Set to be officially launched at the IFA consumer electronics show in Berlin, the 6th generation of Intel's Core processors is claimed to offer up to 2.5 times the performance and up to three times the battery life of older generations of PC hardware, according to the firm. These comparisons are typically based on three-year-old systems.
Intel detailed a pair of the new chips, the Skylake-K variants aimed at gamers, last month. Now, the firm has added to the list Skylake-U aimed at thin-and light laptops; Skylake-H for high performance systems; and Skylake-S which brings "desktop performance" to value-level systems, all-in-ones and mini PCs.

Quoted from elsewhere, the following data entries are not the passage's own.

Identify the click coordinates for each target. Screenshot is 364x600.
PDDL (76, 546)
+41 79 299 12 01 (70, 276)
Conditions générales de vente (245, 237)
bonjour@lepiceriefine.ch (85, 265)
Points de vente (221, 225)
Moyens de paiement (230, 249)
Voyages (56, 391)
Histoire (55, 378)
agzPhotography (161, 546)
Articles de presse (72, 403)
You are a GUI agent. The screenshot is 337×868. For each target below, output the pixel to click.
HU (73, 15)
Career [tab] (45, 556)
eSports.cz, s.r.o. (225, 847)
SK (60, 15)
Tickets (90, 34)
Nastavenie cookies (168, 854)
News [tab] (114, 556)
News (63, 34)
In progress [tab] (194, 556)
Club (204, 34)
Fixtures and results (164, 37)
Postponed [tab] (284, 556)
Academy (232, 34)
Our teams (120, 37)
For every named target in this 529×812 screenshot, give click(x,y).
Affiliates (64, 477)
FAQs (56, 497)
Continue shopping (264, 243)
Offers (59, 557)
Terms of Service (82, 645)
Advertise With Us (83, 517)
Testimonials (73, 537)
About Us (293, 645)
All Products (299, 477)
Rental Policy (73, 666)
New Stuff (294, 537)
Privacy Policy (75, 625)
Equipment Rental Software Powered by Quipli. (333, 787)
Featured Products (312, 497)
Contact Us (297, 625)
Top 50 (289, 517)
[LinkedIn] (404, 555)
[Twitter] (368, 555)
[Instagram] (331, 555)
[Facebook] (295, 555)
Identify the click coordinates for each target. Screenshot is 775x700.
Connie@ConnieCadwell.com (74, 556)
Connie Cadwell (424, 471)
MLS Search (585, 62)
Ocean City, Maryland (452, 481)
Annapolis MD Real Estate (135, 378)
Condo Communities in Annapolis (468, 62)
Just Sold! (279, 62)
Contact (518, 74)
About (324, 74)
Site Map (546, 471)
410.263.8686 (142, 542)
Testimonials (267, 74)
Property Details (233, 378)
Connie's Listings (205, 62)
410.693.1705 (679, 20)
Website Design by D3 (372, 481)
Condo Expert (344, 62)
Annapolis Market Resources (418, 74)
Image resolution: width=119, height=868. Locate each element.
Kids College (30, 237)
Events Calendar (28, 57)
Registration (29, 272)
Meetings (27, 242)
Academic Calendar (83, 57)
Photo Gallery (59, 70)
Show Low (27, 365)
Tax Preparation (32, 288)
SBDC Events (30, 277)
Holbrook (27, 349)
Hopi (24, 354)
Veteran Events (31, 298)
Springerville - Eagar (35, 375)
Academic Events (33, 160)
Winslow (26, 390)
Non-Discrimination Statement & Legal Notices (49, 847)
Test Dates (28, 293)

There is also Skylake-Y, which ushers in the Core m7, m5 and m3 mobile chips for tablets, 2-in-1 systems and Intel's Compute Stick.
The Skylake family is manufactured using the same 14nm process as the previous Broadwell generation, but introduces a new and improved microarchitecture, representing a 'tock' in Intel's 'tick-tock' development model.
As with the two chips launched last month, the new family brings DDR4 memory to the mainstream, along with enhanced Intel HD graphics offering up to a 30 times improvement in performance, support for high-speed PCI Express storage via Intel's Rapid Storage Technology, and capabilities to support new features in Windows 10.
Among these is an integrated Image Signal Processor that accelerates processing of data from cameras, and helps to enable the Windows Hello password-free sign-on in Windows 10.
Also new in the Skylake core architecture are enhanced security features such as Intel Software Guard Extensions, which enables application-level trusted execution environments known as enclaves to store and process sensitive information.
The new chips are expected to be available in retail this month, and are likely to find their way into new systems before the end of this year, possibly sooner.